## Working data:

= Beginning of Section =

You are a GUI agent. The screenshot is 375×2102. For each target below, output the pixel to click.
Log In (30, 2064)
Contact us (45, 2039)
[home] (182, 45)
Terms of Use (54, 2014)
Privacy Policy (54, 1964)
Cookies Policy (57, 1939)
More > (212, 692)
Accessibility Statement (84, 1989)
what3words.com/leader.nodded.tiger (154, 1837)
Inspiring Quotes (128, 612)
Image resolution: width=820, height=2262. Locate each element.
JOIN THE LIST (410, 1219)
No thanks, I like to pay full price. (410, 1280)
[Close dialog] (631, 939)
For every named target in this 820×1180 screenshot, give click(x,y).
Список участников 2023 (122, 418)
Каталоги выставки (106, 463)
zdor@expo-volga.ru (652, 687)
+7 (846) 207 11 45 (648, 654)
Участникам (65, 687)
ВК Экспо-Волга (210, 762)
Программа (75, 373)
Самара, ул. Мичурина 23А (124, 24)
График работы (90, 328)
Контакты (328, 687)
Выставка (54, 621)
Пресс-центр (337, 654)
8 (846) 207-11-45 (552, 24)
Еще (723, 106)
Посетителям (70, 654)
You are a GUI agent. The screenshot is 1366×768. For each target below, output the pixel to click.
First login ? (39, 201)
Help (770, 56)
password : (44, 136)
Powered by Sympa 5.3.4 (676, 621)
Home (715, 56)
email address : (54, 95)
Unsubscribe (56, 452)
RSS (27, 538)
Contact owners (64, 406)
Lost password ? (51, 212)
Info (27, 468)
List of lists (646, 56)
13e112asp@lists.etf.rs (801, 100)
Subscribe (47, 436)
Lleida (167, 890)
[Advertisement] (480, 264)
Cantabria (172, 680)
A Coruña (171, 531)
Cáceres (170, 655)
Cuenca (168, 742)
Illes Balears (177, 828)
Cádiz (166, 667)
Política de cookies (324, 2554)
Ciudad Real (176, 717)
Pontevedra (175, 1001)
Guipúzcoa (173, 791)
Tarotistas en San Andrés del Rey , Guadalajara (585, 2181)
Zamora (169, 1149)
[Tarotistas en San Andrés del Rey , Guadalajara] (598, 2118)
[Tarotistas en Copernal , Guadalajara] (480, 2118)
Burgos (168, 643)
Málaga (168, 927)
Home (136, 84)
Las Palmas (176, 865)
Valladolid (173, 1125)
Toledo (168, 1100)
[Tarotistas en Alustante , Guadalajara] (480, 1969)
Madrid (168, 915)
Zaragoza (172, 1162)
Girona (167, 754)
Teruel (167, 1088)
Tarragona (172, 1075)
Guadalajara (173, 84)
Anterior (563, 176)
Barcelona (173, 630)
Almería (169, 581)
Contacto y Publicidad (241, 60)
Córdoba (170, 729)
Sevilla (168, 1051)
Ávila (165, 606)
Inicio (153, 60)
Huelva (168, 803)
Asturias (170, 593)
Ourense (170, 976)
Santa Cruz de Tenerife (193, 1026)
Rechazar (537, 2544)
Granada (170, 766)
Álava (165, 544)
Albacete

= End of Section =

## Task instructions:
Across all the entries, how many lines include "output"? Answer with the number alone.

## Result of this exercise:
2